So, for the remainder of this post, I'll assume that attacks that use more than 2^{100} bits of memory are
out-of-scope for comparison with AES-128. This is somewhat arbitrary. I may justify it in a follow-up post.

**Note**: By exact computation of "2^{(0.207...b+o(b))}" at b=384, I find that the space-optimal
variant actually needs to store 2^{85} vectors, i.e. 2^{98} bits. I'll use the exact
value in what follows.

# The attack machine

The attack machine is a work of science fiction. The story goes like this.

The General Routing Corporation builds R-machines for the government. Their
machines all have a similar design: model R(x, y, z, m) has 2^{x}
aisles of server racks, 2^{y} racks per aisle, 2^{z} shelves
per rack, one (many-core) CPU per shelf, and 2^{m} bits of RAM per CPU.

The CPUs in an R-machine are networked. The CPUs in one rack have all-to-all connectivity. The racks have nearest-neighbor connectivity.

General Routing's glossy marketing literature advertises R-machines that come packaged as Dyson spheres. But R(20, 20, 10, 50) is the largest machine they've built. It's housed in Nevada. All of Nevada. What use to be Nevada.

The all-to-all connectivity inside a rack
provides each CPU with RAM-like access to 2^{z+m} bits of data.
For R(20, 20, 10, 50) that's one exabit per rack. There are a trillion racks.

**Note:** After accounting for power, cooling, and wiring (all handled by
separate subcontractors), the racks are one meter square at the base. So Nevada
was actually a little small. General Routing and the government agreed to a
change order during construction: they swapped the R(20, 20, 10, 50) for four
R(19, 19, 10, 50)s stacked vertically. This didn't change the performance of
the machine, but it was very expensive.

# Sketch of the computation

The computation that R(20, 20, 10, 50) performs to break Kyber512 uses the space-optimal BDGL sieve as described above.

The machine performs (9/8)^{192} iterations of a loop. In each
iteration the collection of N = 2^{85} input vectors are laid out
(arbitrarily) in memory across the cluster. The machine:

- Uses the BDGL near-neighbor search algorithm to tag each vector with (zero or more) region labels.
- Sorts the labelled vectors.
- Identifies close pairs among vectors that share the same label.

**Note**: The list-decoding algorithm uses a "random product code". I won't go
into the details here, but I do need to mention that every CPU in R(20, 20, 10,
50) needs a copy of this random product code. The code is represented by
mN^{1/m} unit vectors in dimension 384/m. We need m to be large enough
so that the code size is negligible compared to each CPU's share of the input.
But if we take m to be too large then the list-decoding algorithm becomes
the dominant cost of the attack. This is a balancing act, but something like
m=6 should be fine.

**Note**: The random product code must be generated fresh in each iteration of
the outer loop. This can be done in parallel by pre-sharing an DRBG seed across
the cluster.

**Note**: Step 1 maps each input vector to zero or more labelled vectors. The
"zero" and "more than one" cases must be handled carefully, but both can be
solved by giving each CPU slightly more memory than it needs to store its share of
the input list.

# The sort

A region label is a string of log_{2} N = 85 bits. We'll think of these 85 bits as a
quadruple (w, x, y, z) where w is a 35-bit tag and (x, y, z) indexes a CPU.

Source material:
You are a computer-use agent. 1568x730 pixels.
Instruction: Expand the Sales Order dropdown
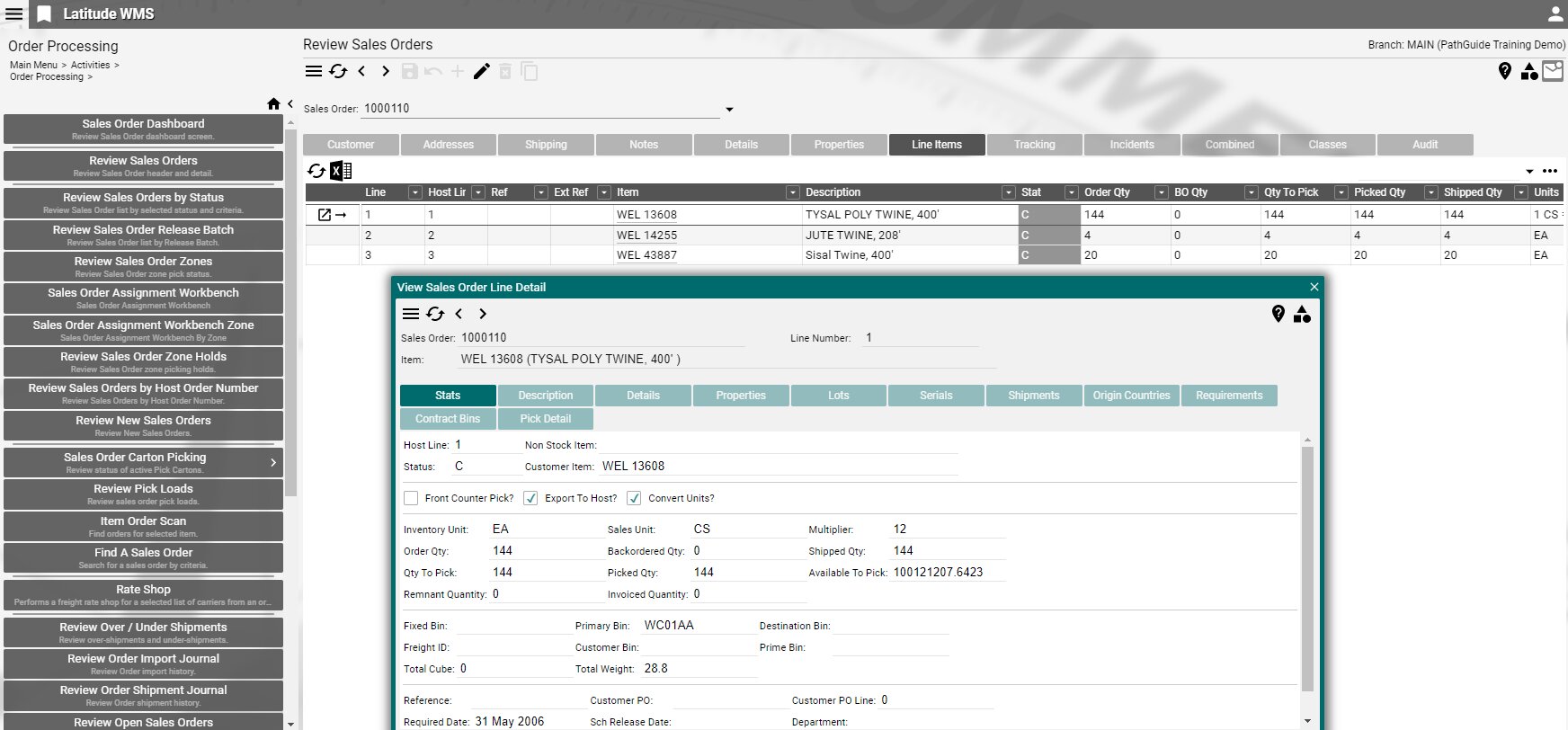click(x=729, y=110)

Task to carry out:
Answer these from the Kyber512 excerpt, one per line:
1. Where is the R(20, 20, 10, 50) housed?
2. How many iterations of the loop does the machine perform?
3. How many bits long is a region label?
None of the lines matter here.

Result of the exercise:
1. Nevada
2. (9/8)^{192}
3. 85 bits